Problem details:
Copy out the data in full, keeping each line exactly as it reads.

━━━━━ Provided information ━━━━━

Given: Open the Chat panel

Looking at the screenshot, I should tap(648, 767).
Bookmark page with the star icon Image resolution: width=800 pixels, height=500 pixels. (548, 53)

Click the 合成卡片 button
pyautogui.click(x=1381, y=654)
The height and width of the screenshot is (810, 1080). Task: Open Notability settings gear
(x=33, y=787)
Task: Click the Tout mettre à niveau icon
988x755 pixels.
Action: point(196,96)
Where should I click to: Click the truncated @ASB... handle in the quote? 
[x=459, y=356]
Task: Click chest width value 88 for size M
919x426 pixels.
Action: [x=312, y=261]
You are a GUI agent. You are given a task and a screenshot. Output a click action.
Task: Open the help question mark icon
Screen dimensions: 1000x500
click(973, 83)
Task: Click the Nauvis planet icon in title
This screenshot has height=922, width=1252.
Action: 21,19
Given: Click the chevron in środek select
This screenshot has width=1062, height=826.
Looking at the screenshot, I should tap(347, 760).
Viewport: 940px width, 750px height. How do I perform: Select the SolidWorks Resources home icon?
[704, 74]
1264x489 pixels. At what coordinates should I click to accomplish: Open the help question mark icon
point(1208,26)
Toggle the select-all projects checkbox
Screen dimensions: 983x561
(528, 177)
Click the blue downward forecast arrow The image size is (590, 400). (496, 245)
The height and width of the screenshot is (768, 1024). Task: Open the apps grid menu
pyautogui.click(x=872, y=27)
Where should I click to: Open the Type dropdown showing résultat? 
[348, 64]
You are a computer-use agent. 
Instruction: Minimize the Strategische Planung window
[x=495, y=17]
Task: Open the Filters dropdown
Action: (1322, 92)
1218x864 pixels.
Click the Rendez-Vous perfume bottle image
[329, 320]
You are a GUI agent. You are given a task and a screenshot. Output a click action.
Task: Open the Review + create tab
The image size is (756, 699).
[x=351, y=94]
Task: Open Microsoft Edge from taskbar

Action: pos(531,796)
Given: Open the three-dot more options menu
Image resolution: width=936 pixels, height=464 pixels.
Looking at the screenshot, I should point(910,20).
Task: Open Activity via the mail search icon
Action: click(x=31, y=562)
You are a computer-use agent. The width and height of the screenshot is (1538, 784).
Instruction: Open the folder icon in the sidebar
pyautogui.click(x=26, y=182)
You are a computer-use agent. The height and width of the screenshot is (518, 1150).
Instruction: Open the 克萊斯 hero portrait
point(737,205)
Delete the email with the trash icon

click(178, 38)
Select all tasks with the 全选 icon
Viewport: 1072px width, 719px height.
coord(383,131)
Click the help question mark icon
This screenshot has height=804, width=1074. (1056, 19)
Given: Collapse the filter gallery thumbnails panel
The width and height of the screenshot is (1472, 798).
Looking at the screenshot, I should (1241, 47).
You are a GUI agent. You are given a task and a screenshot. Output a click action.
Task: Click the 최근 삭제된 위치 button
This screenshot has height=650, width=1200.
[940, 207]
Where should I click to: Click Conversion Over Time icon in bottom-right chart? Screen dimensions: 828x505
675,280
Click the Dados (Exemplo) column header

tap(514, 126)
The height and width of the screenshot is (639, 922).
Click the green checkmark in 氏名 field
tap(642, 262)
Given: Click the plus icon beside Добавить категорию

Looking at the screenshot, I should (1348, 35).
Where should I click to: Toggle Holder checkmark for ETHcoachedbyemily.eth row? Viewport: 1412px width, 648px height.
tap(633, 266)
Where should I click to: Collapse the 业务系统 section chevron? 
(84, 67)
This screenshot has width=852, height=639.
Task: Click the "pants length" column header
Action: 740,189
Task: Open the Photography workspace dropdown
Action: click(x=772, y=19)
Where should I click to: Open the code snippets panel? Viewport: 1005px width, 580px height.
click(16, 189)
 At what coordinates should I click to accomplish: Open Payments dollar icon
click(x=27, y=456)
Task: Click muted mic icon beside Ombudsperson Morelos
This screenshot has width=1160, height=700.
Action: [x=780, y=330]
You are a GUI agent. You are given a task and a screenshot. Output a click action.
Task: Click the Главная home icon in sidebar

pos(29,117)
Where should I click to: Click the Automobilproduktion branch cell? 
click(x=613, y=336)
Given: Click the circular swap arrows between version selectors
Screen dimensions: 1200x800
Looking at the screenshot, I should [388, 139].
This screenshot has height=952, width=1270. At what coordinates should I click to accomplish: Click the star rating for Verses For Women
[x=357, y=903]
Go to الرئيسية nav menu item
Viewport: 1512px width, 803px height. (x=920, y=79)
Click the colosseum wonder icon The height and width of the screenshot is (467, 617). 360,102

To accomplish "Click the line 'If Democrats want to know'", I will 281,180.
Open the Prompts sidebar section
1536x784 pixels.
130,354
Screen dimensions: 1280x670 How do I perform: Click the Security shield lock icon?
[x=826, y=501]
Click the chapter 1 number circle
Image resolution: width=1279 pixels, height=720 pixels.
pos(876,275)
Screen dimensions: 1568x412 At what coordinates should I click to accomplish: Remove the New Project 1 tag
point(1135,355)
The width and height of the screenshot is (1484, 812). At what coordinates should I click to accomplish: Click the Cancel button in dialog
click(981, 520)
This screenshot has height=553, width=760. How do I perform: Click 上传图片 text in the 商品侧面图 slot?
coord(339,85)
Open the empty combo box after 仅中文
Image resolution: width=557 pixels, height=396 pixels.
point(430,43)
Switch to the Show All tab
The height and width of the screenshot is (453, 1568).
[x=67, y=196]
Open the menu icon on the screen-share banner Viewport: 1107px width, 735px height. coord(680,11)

━━━━━

Solution for this problem:
Given: Open the Chat panel

Looking at the screenshot, I should tap(648, 767).
Bookmark page with the star icon Image resolution: width=800 pixels, height=500 pixels. (548, 53)

Click the 合成卡片 button
pyautogui.click(x=1381, y=654)
The height and width of the screenshot is (810, 1080). Task: Open Notability settings gear
(x=33, y=787)
Task: Click the Tout mettre à niveau icon
988x755 pixels.
Action: point(196,96)
Where should I click to: Click the truncated @ASB... handle in the quote? 
[x=459, y=356]
Task: Click chest width value 88 for size M
919x426 pixels.
Action: [x=312, y=261]
You are a GUI agent. You are given a task and a screenshot. Output a click action.
Task: Open the help question mark icon
Screen dimensions: 1000x500
click(973, 83)
Task: Click the Nauvis planet icon in title
This screenshot has height=922, width=1252.
Action: 21,19
Given: Click the chevron in środek select
This screenshot has width=1062, height=826.
Looking at the screenshot, I should tap(347, 760).
Viewport: 940px width, 750px height. How do I perform: Select the SolidWorks Resources home icon?
[704, 74]
1264x489 pixels. At what coordinates should I click to accomplish: Open the help question mark icon
point(1208,26)
Toggle the select-all projects checkbox
Screen dimensions: 983x561
(528, 177)
Click the blue downward forecast arrow The image size is (590, 400). (496, 245)
The height and width of the screenshot is (768, 1024). Task: Open the apps grid menu
pyautogui.click(x=872, y=27)
Where should I click to: Open the Type dropdown showing résultat? 
[348, 64]
You are a computer-use agent. 
Instruction: Minimize the Strategische Planung window
[x=495, y=17]
Task: Open the Filters dropdown
Action: (1322, 92)
1218x864 pixels.
Click the Rendez-Vous perfume bottle image
[329, 320]
You are a GUI agent. You are given a task and a screenshot. Output a click action.
Task: Open the Review + create tab
The image size is (756, 699).
[x=351, y=94]
Task: Open Microsoft Edge from taskbar

Action: pos(531,796)
Given: Open the three-dot more options menu
Image resolution: width=936 pixels, height=464 pixels.
Looking at the screenshot, I should point(910,20).
Task: Open Activity via the mail search icon
Action: click(x=31, y=562)
You are a computer-use agent. The width and height of the screenshot is (1538, 784).
Instruction: Open the folder icon in the sidebar
pyautogui.click(x=26, y=182)
You are a computer-use agent. The height and width of the screenshot is (518, 1150).
Instruction: Open the 克萊斯 hero portrait
point(737,205)
Delete the email with the trash icon

click(178, 38)
Select all tasks with the 全选 icon
Viewport: 1072px width, 719px height.
coord(383,131)
Click the help question mark icon
This screenshot has height=804, width=1074. (1056, 19)
Given: Collapse the filter gallery thumbnails panel
The width and height of the screenshot is (1472, 798).
Looking at the screenshot, I should (1241, 47).
You are a GUI agent. You are given a task and a screenshot. Output a click action.
Task: Click the 최근 삭제된 위치 button
This screenshot has height=650, width=1200.
[940, 207]
Where should I click to: Click Conversion Over Time icon in bottom-right chart? Screen dimensions: 828x505
675,280
Click the Dados (Exemplo) column header

tap(514, 126)
The height and width of the screenshot is (639, 922).
Click the green checkmark in 氏名 field
tap(642, 262)
Given: Click the plus icon beside Добавить категорию

Looking at the screenshot, I should (1348, 35).
Where should I click to: Toggle Holder checkmark for ETHcoachedbyemily.eth row? Viewport: 1412px width, 648px height.
tap(633, 266)
Where should I click to: Collapse the 业务系统 section chevron? 
(84, 67)
This screenshot has width=852, height=639.
Task: Click the "pants length" column header
Action: 740,189
Task: Open the Photography workspace dropdown
Action: click(x=772, y=19)
Where should I click to: Open the code snippets panel? Viewport: 1005px width, 580px height.
click(16, 189)
 At what coordinates should I click to accomplish: Open Payments dollar icon
click(x=27, y=456)
Task: Click muted mic icon beside Ombudsperson Morelos
This screenshot has width=1160, height=700.
Action: [x=780, y=330]
You are a GUI agent. You are given a task and a screenshot. Output a click action.
Task: Click the Главная home icon in sidebar

pos(29,117)
Where should I click to: Click the Automobilproduktion branch cell? 
click(x=613, y=336)
Given: Click the circular swap arrows between version selectors
Screen dimensions: 1200x800
Looking at the screenshot, I should [388, 139].
This screenshot has height=952, width=1270. At what coordinates should I click to accomplish: Click the star rating for Verses For Women
[x=357, y=903]
Go to الرئيسية nav menu item
Viewport: 1512px width, 803px height. (x=920, y=79)
Click the colosseum wonder icon The height and width of the screenshot is (467, 617). 360,102

To accomplish "Click the line 'If Democrats want to know'", I will 281,180.
Open the Prompts sidebar section
1536x784 pixels.
130,354
Screen dimensions: 1280x670 How do I perform: Click the Security shield lock icon?
[x=826, y=501]
Click the chapter 1 number circle
Image resolution: width=1279 pixels, height=720 pixels.
pos(876,275)
Screen dimensions: 1568x412 At what coordinates should I click to accomplish: Remove the New Project 1 tag
point(1135,355)
The width and height of the screenshot is (1484, 812). At what coordinates should I click to accomplish: Click the Cancel button in dialog
click(981, 520)
This screenshot has height=553, width=760. How do I perform: Click 上传图片 text in the 商品侧面图 slot?
coord(339,85)
Open the empty combo box after 仅中文
Image resolution: width=557 pixels, height=396 pixels.
point(430,43)
Switch to the Show All tab
The height and width of the screenshot is (453, 1568).
[x=67, y=196]
Open the menu icon on the screen-share banner Viewport: 1107px width, 735px height. coord(680,11)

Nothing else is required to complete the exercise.